作ってもらったこいつは、伝承にあるよりも爆発力が小さいそうで、そこは、ちょっと不安要素なのだが……
「気をつけてね!」
イェタにうなずき、俺は『魔動タンク』に近づいていった。
周囲でオロオロしていた村人たちが、こちらに気がつく。
ついでに、子供を脅していた『魔動タンク』も気がついて……
体を斜めにかしげ、『なーに?』という風に、こちらを見ているんだが。
何で、こんな可愛いポーズを仕込んだんだ。
そんな疑問を作成者に抱きながら、ポケットの中の結晶……爆弾に魔力を込めていく。
「戦闘を行います。離れて」
警告を聞いた村人たちが、あわてて遠くに行ったのを確認。
だが、魔動ゴーレムと子供のいる木の距離が近い。
このまま爆弾を投げると、子供にも影響が出そうで……
たしかあの子は、小石を投げつけたから、あんな風に脅されているんだったか。
イェタによると、そのぐらいなら戦闘にならないそうだし。
ためしに石を拾い、やつに向かって全力で投げてみる。
「おっし!」
怒った『魔動タンク』が、俺に向かってノッシノッシと歩き出した。
子供のいる木と、『魔動タンク』の距離が離れたぞ――
「くらえや!」
結晶を取り出すと、『爆発しろ』と念を込め、そいつを投げつけた。
胴体に当たった、それが『ボン』と音を立て爆ぜる。
――戦闘の幕開けだ!
こうして自らを奮い立たせながら、追加の爆弾を用意。さらに片手に弓を取り出したのだが……
「……あれ?」
なんか『魔動タンク』の様子がおかしいな。
ガクガクと、体を震わせている。
戸惑っていると、そのうちに体全体の力が抜け、ガシャンと地面に倒れ伏せてしまった。
体正面についている宝石……イェタが『カメラ』と言っていた部分の光も、消えていて……

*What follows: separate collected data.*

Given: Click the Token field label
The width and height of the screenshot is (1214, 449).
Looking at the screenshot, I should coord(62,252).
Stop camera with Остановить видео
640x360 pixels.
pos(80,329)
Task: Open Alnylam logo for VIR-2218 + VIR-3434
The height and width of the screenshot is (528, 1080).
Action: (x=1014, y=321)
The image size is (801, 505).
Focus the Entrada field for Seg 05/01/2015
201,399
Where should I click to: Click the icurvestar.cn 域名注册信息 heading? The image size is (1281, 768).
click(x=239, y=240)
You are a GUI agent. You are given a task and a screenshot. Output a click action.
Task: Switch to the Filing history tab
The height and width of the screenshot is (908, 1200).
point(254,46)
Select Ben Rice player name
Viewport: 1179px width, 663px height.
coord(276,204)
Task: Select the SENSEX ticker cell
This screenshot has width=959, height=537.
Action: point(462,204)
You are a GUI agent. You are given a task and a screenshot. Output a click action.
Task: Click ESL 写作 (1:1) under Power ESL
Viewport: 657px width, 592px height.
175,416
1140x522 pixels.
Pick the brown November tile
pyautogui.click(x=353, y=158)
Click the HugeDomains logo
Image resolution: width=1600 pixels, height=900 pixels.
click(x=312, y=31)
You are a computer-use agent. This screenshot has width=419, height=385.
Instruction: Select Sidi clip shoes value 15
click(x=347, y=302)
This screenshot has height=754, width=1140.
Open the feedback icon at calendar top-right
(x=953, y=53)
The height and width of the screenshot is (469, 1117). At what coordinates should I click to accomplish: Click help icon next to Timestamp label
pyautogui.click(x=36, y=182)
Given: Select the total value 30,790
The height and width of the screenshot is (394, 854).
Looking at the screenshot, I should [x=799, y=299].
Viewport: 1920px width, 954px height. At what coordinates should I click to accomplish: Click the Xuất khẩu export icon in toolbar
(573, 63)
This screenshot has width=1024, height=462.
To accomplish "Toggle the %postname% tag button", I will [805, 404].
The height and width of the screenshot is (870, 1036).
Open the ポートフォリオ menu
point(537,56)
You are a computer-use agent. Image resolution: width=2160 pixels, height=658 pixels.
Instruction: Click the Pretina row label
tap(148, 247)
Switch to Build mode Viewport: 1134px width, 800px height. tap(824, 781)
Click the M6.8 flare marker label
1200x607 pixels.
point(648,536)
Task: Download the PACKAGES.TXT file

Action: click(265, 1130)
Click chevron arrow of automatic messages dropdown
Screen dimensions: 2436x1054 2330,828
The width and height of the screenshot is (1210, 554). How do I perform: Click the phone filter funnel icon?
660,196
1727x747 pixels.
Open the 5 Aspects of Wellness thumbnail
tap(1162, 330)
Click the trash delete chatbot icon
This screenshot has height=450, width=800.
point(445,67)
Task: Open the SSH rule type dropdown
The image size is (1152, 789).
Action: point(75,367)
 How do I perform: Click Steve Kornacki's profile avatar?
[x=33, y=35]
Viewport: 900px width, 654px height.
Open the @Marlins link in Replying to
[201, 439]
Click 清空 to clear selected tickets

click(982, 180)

冒険者ギルドでもらった資料によると、機能停止しないと、この光は消えないって話だったんだが。
……よくわかんないけど、今のうちに、弱点を攻撃しとくか。
そんな風に、カミナリの矢を用意していたらイェタから言葉がかかった。
「なんか『魔動タンク』を倒せたって!」
……えっ?
「あの魔石から作った爆弾、ずいぶんと効果が高いものだったみたい! 普段なら数発必要だけど、一発で倒せたって書いてある!」
そうなの?
ジュナンが、『爆発の威力が、聞いていたものと違って、小さい』と悩んでいたアイテムだったのだが。
爆発力とは逆に、ゴーレムなんかを攻撃する能力は高くなっていたらしい。
イェタの工房を使って作ったから、優良なアイテムができたのだろうか。
肩透かしを食らったような気分なのだが……まあ、簡単に倒せたのなら良かったのか?
「……とりあえず、あの子を木からおろさないとな」
気を取り直した俺。
村人達が喜ぶ声を聞きながら、木の上の子どもに近づいていった。